• _抜粋文_:
▬▬▬▬▬▬▬▬▬▬

本開示は、少なくとも一方の面に蒸着コート膜を有するプラスチックレンズの2個以上が積層された構成を有する、積層レンズ構造体の製造方法に関する。
近年、携帯電話、スマートフォン、タブレット端末、モバイル装置、デジタルカメラ、車載カメラ、防犯カメラ等に代表される電子機器は、小型化、軽量化、薄型化が飛躍的に進んでいる。それに伴い、それらの電子機器に搭載される撮像モジュールにも、小型化、軽量化、薄型化が求められている。
撮像モジュールは、一般に、CCD(Charge Coupled Device)やCMOS(Complementary Metal−Oxide Semiconductor)等の固体撮像素子と、固体撮像素子上に画像を結像するためのレンズモジュールとを備えている。

▬▬▬▬▬▬▬▬▬▬

上の抜粋文を一字も変えずに全文出力してください。 この一覧は上の抜粋文とは関係がない。

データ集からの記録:
▬▬▬▬▬▬▬▬▬▬

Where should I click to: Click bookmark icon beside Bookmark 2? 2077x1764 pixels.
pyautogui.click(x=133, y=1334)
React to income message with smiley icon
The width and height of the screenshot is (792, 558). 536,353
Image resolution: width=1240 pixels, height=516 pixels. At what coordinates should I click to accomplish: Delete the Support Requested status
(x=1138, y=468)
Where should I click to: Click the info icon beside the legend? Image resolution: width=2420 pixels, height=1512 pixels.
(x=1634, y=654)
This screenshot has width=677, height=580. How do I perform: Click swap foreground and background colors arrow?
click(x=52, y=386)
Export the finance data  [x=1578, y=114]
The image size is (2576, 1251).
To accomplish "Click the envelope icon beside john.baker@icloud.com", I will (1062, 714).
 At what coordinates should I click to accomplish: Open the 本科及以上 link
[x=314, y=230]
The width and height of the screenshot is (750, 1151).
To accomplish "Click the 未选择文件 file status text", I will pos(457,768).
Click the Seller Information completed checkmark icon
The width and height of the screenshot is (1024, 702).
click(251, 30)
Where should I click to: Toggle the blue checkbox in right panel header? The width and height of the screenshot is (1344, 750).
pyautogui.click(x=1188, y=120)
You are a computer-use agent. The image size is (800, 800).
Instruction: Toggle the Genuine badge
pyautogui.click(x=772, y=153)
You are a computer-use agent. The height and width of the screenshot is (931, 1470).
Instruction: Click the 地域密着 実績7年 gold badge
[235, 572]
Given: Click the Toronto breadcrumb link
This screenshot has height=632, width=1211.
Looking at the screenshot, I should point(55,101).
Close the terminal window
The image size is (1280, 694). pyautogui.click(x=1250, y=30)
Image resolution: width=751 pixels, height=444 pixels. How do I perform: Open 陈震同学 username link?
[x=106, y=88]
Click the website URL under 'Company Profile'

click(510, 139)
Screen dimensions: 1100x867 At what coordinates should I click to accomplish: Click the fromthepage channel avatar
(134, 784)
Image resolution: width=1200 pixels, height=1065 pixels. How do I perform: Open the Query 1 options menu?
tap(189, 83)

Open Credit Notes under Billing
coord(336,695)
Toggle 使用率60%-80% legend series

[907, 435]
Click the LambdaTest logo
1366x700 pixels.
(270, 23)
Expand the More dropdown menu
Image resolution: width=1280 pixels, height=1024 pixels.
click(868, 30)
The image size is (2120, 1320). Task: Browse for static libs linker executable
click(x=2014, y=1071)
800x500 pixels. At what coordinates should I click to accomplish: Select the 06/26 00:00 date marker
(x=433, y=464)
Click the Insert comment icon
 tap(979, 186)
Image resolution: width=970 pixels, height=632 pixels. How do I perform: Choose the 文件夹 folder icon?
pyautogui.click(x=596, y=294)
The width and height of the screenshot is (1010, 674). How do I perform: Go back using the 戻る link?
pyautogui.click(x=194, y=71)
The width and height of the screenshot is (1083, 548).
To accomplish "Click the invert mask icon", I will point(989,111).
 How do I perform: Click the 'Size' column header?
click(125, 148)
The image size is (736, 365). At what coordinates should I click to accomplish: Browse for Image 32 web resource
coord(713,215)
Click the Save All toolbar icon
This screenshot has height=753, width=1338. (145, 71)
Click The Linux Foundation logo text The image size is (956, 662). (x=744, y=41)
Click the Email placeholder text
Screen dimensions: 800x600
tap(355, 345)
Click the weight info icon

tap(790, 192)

▬▬▬▬▬▬▬▬▬▬

• _解答_:
本開示は、少なくとも一方の面に蒸着コート膜を有するプラスチックレンズの2個以上が積層された構成を有する、積層レンズ構造体の製造方法に関する。
近年、携帯電話、スマートフォン、タブレット端末、モバイル装置、デジタルカメラ、車載カメラ、防犯カメラ等に代表される電子機器は、小型化、軽量化、薄型化が飛躍的に進んでいる。それに伴い、それらの電子機器に搭載される撮像モジュールにも、小型化、軽量化、薄型化が求められている。
撮像モジュールは、一般に、CCD(Charge Coupled Device)やCMOS(Complementary Metal−Oxide Semiconductor)等の固体撮像素子と、固体撮像素子上に画像を結像するためのレンズモジュールとを備えている。